Set problem »
Retype, character for character, the part of the records that opens with the line containing "Delete the TEST TEST deadline via red X" and closes with the line containing "[x=35, y=182]", both lines included.

Extracted records »
— Begin —

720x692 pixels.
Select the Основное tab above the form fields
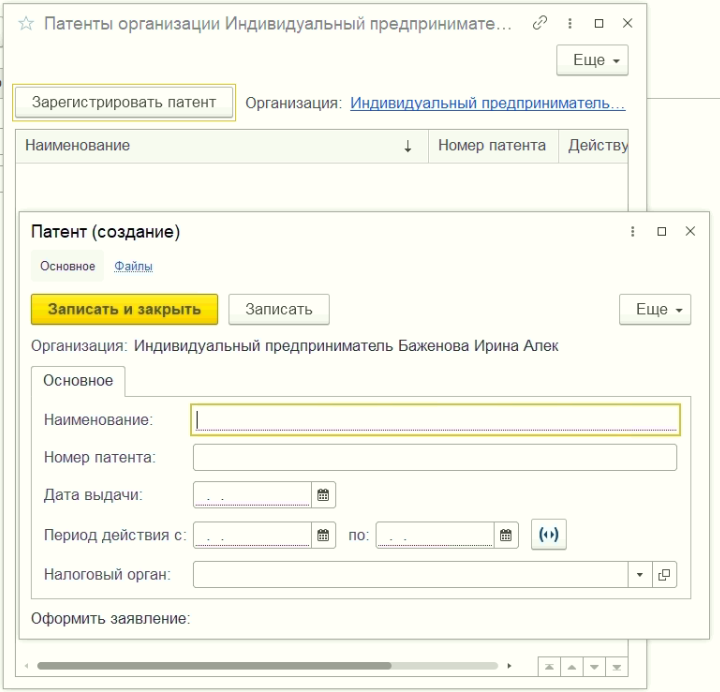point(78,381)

— End —
— Begin —

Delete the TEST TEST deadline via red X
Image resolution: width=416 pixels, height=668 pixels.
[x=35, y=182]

— End —

Result for this exercise »
Delete the TEST TEST deadline via red X
Image resolution: width=416 pixels, height=668 pixels.
[x=35, y=182]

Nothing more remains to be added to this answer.